By George Castle, CBM Historian
April 23, 2021
Here’s a nugget you likely don’t know. I surely didn’t. The White Sox wanted to trade for young shortstop Ray Chapman from the Cleveland Indians in 1915 before settling for hard-hitting outfielder Shoeless Joe Jackson.
Maybe this fact won’t make it into Andy Billman’s upcoming documentary, “War On the Diamond,” about the tragic death of shortstop Chapman after a beaning from the Yankees’ Carl Mays on Aug. 16, 1920 in New York. With a pedigreed ESPN background, Billman displays his Cleveland roots by detailing the hot rivalry between the Indians and Yankees over the next century. You’ll be able to watch his finished product on several platforms, probably including streaming, later in 2021.
But the remembrance of Chapman, only major leaguer to die of an injury on the diamond, opens the door to an even wider look at the world of 1920, perhaps the most impactful season in baseball history this side of 1947.
Just in the “baseballscape,” the relationships include the White Sox, whose roster was stocked with the under-suspicion Black Sox players from the previous year’s World Series. Seven of the eventual Eight Men Out – ringleader Chick Gandil had moved on after 1919 — were suspended by Sox owner Charles Comiskey with three games to go. The Sox, having been locked in a tight race with the Chapman-mourning, yet inspired Indians, for weeks, still had a shot at the American League pennant.

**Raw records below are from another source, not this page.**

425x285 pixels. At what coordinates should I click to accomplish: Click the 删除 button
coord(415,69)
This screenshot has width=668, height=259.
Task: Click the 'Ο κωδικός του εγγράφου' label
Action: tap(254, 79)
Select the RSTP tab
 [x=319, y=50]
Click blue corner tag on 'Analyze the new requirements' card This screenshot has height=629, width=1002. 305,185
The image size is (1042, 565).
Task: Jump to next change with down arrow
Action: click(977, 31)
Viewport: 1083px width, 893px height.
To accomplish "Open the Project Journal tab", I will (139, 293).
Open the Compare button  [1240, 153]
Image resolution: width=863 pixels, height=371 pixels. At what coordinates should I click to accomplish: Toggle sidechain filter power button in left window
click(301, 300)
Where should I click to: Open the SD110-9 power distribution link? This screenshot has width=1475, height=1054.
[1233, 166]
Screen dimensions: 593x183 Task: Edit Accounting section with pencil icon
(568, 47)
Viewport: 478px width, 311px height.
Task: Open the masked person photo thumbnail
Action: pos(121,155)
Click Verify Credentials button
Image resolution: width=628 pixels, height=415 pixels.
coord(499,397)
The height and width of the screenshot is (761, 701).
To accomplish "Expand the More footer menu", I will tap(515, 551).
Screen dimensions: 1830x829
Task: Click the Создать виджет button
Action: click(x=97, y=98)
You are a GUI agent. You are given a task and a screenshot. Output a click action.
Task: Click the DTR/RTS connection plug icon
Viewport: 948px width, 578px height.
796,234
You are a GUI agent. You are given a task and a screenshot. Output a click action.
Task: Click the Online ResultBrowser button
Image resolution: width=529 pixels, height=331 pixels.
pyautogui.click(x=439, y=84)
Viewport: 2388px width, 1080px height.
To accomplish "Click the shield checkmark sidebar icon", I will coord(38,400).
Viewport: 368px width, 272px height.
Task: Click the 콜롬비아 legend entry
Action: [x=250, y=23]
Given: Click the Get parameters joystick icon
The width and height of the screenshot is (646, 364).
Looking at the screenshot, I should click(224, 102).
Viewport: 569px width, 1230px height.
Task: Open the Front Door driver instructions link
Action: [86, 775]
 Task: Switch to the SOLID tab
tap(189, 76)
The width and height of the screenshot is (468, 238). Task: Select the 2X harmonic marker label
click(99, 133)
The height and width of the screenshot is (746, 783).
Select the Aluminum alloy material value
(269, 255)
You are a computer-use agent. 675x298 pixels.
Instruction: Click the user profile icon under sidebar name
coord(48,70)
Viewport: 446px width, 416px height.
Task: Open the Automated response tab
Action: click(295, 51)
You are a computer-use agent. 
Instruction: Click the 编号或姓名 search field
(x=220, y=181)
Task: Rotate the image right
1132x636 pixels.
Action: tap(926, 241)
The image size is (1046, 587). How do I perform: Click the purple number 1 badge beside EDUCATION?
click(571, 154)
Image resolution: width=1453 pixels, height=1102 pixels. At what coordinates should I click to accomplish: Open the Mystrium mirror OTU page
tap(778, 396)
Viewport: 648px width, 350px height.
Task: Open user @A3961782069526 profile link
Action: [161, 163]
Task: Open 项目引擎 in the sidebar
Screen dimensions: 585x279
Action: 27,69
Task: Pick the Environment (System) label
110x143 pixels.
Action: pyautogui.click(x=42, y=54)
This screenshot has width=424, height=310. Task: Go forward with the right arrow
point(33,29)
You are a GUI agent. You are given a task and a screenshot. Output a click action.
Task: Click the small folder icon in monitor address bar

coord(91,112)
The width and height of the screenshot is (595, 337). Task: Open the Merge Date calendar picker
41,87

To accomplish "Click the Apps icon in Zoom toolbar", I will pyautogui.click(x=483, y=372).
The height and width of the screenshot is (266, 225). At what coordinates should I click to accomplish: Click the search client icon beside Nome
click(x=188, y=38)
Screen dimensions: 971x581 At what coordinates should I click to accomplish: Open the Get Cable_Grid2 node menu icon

The suspensions collapsed the franchise and consigned the Sox to second fiddle in the Chicago market to the Cubs, a status that was maintained despite the Sox’s revival in their “Go-Go” years in 195 — thanks to superior TV exposure on WGN.
The Chapman tragedy would not have the legs it should have possessed. On the New York end, one outsized personality would instantly transform both baseball into its present long-ball-happy form and the concept of celebrity. Babe Ruth, Boston owner Harry Frazee’s all-time gift to the Yankees, slugged 54 homers, more than any other AL team. No longer would baseball be a pitch-and-putt, low-scoring, below-the-fences sport, with an underpinning of gambling and attempts to fix games.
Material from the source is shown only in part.